I mulled this over a bit, tossing a couple replies around in my head, variations of "well of course they are; I'm the DM", and "adherence to fluff doesn't make you not rude" largely, but I decided eventually that I don't want to play the rhetorical points game on the internet any more.

So I'll concede that they are, and that 'Always Chaotic Evil' doesn't really mean always (sure sets a good baseline assumption though), and invite you to drown me and everybody else in all the condescension you can muster in the name of the Orcish Civil Liberties Union. Because ultimately, none of this matters if it doesn't go down at the table, polyhedrons flying.
 

Patryn of Elvenshae said:
Continuing along ...

I notice that one of the big design drivers of 4E is to have race matter more than in 3E (where whatever racial bonuses you have are swamped by your class bonuses before long).

As mentioned in a different thread, this may take the form of some kind of "Racial Talent Trees." As in, there's a Dwarf talent tree, an Elf Talent tree, etc.

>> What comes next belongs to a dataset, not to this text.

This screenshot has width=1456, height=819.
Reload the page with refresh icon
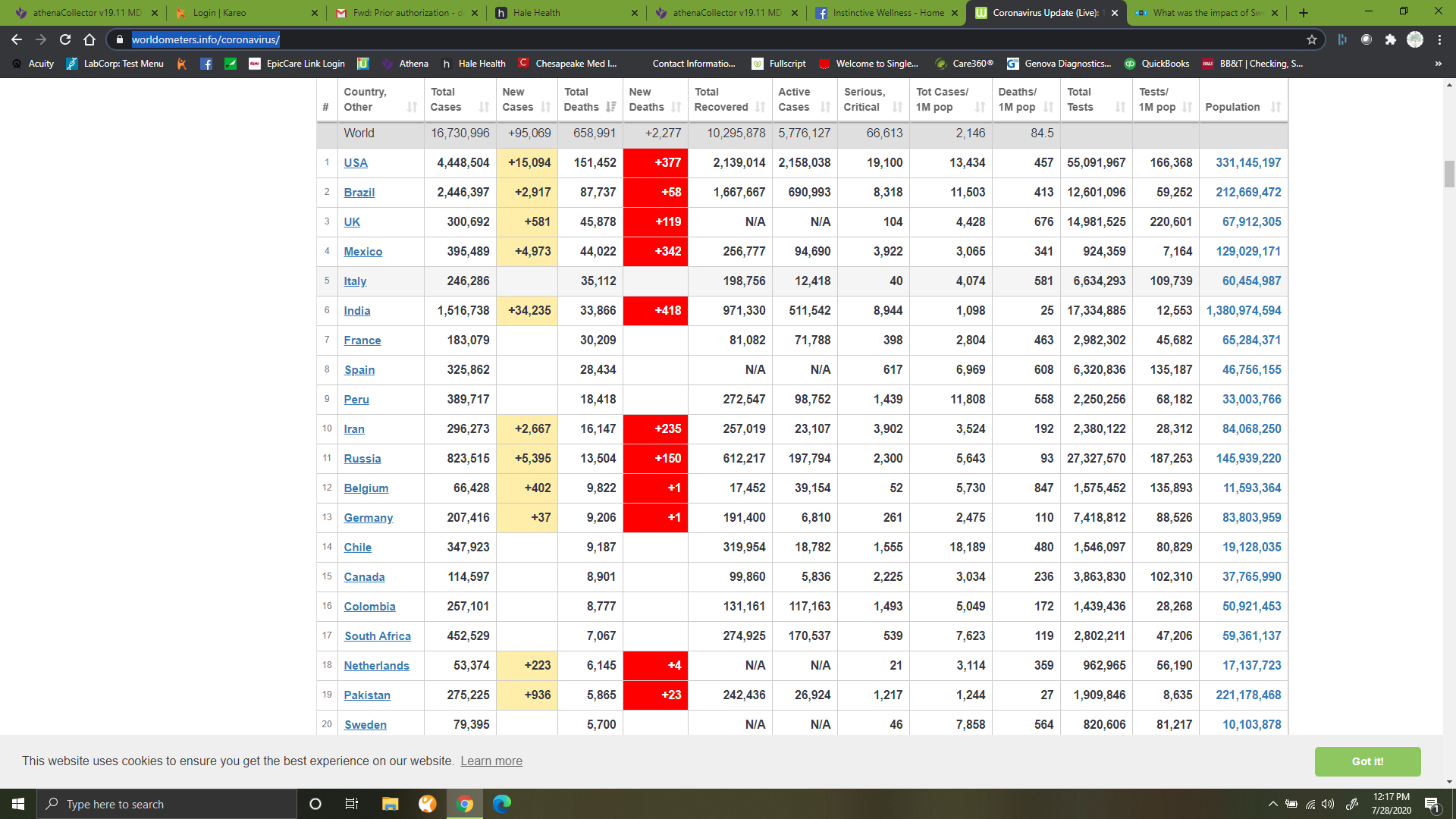(x=65, y=39)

Well, what if there's also a Fiendish Blood, a Fey Blood, and a Celestial Blood talent tree, which is available to all races?

So, a tiefling (as pictured on the front of the PHB) is just a Human who's taken the first couple Fiendish Blood talents instead of the Human talents?
See now, that would be awesome.

And further proof my last computer crashed because the WotC design team stole my house rules document from it with evil magic.
 

They're probably dropping Gnomes, which I think is a good thing. They're not different enough from halflings or dwarves to be significant. I'd say drop the Half Elf as a mechanic as well. No one ever plays them, they have absolutely no flavor of their own. If you want to play a half elf, pick one of your parent races, take those stats, and say you're half the other thing. Bam, done. Drop Half Orcs, they're not appropriate as generic PCs, in my opinion. If you later want them in an expansion, fine. but there's no need for them in the PHB.

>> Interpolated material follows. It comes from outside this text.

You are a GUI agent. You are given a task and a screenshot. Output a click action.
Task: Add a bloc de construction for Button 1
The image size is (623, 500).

So, that leaves us with Human, Elf, Dwarf, Halfing. All very distinct and very playable. The problem is that that's only 4. If it were up to me, I'd leave it at 4 and give racial feats/talent trees to uniquify them... Let the expansions give unusual races, hell, have a whole book of unusual PC Races.... I bet it would sell like hotcakes. Leave core D&D core D&D. Tieflings are not core D&D.

-Nate
 

Simia Saturnalia said:
So I'll concede that they are, and that 'Always Chaotic Evil' doesn't really mean always

They're just "often chaotic evil".

Still, I can't count the stories I've read or heard of of friendly orcs falling in love with humans. And that's because I cannot count to nothing.
 

The Souljourner said:
They're probably dropping Gnomes, which I think is a good thing. They're not different enough from halflings or dwarves to be significant.

So let's drop the dwarves. :p

No one ever plays them, they have absolutely no flavor of their own. If you want to play a half elf, pick one of your parent races, take those stats, and say you're half the other thing. Bam, done.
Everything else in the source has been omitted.